Exposure to excessively loud noise over long periods can also lead to partial deafness. Approximately 10 percent of people living in industrialized areas have substantial hearing loss and youngsters in the USA have an impaired hearing rate 250% higher than their parents and grandparents.
In nature, it’s been shown that birds in a city need to call longer and louder than their country counterparts. Noise also disturbs feeding and breeding patterns of some animals and has been identified as a contributing factor of the extinction of some species. Military sonar has been responsible for the deaths of possibly thousands of dolphins and whales.
Unfortunately, most people don’t know what quiet is. We don’t teach our children what real quiet is, so they can never appreciate the concept of human silence. We simply don’t know what we’re blocking out, and what we don’t know, we don’t miss. I’ve been privileged to experience the glorious sounds of nature and I very much miss them in suburbia.
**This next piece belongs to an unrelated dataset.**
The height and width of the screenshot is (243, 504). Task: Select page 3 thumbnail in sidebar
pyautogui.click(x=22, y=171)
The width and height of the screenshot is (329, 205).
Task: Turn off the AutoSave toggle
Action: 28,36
If you have children, please take them out into the woods, forests, as far away from human activity as possible and get them to sit and just listen for a while. It may not have much effect on them immediately, but it’s something they may remember and cherish years later – a point of reference for what a more environmentally harmonious life should be. Also do it just for yourself from time to time – it can be a very soothing balm in what’s becoming an increasingly complicated existence.